Если б Мейерхольду «Маскарада»
площадной явился Мейерхольд,
Мейерхольд забора и парада,
совершивший непостижный вольт, —
что бы фрачник блузнику сказал бы,
что бы куртке кожаной сказал
этот выспренний, как тронный зал,
и надменный, словно герцог Альба?
Он сказал бы: «Я не знал, что так
повернется. Впрочем, так не плоше.
На ребре давно стоял пятак.
На орла, на решку? В царской ложе
новые властители сидят,
но спектакль — только мой глядят».
Он сказал бы: «Только впереди
место мое.

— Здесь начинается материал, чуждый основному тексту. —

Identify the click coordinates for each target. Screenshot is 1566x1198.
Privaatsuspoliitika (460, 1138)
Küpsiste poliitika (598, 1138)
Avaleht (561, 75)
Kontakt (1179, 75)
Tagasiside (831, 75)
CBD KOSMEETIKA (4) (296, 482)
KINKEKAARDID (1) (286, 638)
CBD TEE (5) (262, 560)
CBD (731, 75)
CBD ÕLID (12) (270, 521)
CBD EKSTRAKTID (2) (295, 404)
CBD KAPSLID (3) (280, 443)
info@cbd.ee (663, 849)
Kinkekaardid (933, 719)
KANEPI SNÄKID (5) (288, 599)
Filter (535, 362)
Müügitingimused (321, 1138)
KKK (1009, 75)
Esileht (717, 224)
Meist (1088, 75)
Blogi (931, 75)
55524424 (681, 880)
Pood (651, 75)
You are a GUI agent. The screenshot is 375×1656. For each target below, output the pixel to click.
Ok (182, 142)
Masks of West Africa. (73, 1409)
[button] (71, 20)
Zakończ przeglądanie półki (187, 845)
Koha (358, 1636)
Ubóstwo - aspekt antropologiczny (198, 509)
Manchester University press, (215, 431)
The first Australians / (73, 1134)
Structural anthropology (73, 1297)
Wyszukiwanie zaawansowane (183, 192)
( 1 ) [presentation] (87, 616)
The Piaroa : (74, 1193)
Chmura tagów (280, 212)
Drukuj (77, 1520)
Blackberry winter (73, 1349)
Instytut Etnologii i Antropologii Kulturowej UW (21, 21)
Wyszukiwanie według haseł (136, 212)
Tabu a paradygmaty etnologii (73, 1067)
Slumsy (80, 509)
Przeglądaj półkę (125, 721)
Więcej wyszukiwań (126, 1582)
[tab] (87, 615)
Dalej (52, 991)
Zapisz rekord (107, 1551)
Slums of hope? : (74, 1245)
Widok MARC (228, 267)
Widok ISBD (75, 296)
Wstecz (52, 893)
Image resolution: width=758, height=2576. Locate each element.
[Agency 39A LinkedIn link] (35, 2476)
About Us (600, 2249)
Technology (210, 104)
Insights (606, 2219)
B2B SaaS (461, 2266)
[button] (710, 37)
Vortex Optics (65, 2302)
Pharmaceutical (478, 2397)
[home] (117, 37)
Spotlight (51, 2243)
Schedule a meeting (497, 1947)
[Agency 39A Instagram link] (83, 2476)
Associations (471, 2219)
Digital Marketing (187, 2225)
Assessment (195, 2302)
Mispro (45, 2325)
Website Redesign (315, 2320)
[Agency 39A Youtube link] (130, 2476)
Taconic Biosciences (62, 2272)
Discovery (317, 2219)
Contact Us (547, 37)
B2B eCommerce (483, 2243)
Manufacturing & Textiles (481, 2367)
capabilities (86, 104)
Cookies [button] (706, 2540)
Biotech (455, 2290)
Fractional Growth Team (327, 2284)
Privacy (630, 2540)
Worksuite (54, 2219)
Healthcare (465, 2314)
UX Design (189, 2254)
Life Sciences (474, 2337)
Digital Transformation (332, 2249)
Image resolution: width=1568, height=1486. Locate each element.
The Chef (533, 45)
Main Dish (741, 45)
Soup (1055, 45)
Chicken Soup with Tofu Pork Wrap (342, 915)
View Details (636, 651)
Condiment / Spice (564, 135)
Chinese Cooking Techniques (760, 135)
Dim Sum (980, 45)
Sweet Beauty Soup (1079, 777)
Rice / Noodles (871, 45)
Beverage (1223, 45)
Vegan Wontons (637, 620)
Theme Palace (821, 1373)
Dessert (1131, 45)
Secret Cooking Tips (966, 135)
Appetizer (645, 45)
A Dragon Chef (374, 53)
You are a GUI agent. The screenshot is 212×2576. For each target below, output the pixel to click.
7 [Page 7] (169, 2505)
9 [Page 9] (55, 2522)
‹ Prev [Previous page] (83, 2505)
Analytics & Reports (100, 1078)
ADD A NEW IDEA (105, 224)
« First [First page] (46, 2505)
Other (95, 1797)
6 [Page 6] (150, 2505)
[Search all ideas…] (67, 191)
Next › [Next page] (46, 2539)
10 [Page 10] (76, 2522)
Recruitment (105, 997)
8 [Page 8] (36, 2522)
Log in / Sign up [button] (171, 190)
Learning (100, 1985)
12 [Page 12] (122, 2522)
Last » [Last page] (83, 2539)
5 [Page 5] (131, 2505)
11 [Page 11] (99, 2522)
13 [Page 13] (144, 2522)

Только так умею,
позади же сразу я немею,
чувствую стеснение в груди».
Он сказал бы: «Власть —
редкостная сласть и
всепоглощающая страсть.
Кто откажется, когда дается?
Ведь: под блузой чаще сердце бьется.
Это не купить и не украсть».
Он сказал бы: «Прежде я не думал
про народ, но он ведь есть, народ!
Он меня с меня как пену сдунул,
взял с собой, пустил в свой оборот».
Думаю, они б договорились,
фрачник с блузником, они б сошлись
на таком понятии, как жизнь,
радость жизни, горечь, милость.
Вряд ли разговор бы длился долго,
вряд ли был бы долог бой
разных категорий долга
пред собой и пред судьбой.
«Гамлет этого поколения…»
Гамлет этого поколения
самосильно себе помог.
Если надо — в крови по колени
проборматывал свой монолог.
Он, довольный своими успехами,
управляя своею судьбой,
шел по сцене, бряцая доспехами:
с марша — прямо бросали в бой.
Как плательщик большие налоги
не желает уплачивать в срок,
не любил он свои монологи
и десятки выбрасывал строк.
Что ему были вражьи своры?
Весь он был воплощенная месть!
Исполнял он свои приговоры
прежде, чем успевал произнесть.
Только соображения такта
режиссерам мешали порой
дать на сцене хотя бы пол-акта
под названием «Гамлет — король».
В голову никогда б не пришло,
что «не быть» — это тоже возможность,
и актеры на полную мощность
правили свое ремесло.
Ни сомнений и ни угрызений,
ни волнений и ни размышлений
знать тот Гамлет не знал нипочем,
прорубаясь к победе мечом.
Я был росою.
Я знал, что высохну
и в пору зноя
и нос не высуну.
Но в час вечерний,
а также утренний
я снова выпаду
на прежнем уровне.
Участвуя в круговороте,
извечно принятом в природе,
воспринимал я поражения
не только как сплошные беды,
но как прямое продолжение
счастливых радостей победы.
Мне с первым снегом вместе таять
казалось детскою игрой.
Я знал, что вскоре прилетает
снег следующий,
снег второй.
То чувство локтя,
чувство цепи,
в котором хоть звено — мое,
обширнее тайги и степи,
таинственней, чем житие
святого, что, кладя на плаху
главу,
свою беду влача,
сочувствовал тихонько страху
перед грядущим —
палача.
Полутьма и поля, в горизонты оправленные,
широки, как моря.
Усеченные и обезглавленные
церкви
бросили там якоря.
Эти склады и клубы прекрасно стоят,
занимая холмы и нагорья,
привлекая любой изучающий взгляд
на несчастье себе и на горе.
Им народная вера вручала места,
и народного также
неверья
не смягчила орлиная их красота.
Ощипали безжалостно перья.
Перерубленные
почти пополам,
небеса до сих пор поднимают,
и плывет этот флот
по лугам, по полям,
все холмы, как и встарь, занимает.
Полуночь, но до полночи — далеко.
Полусумрак, но мрак только начат.
И старинные церкви стоят высоко.
До сих пор что-то значат.
Все печки села Никандрова — из храмовых кирпичей,
из выветренных временами развалин местного храма.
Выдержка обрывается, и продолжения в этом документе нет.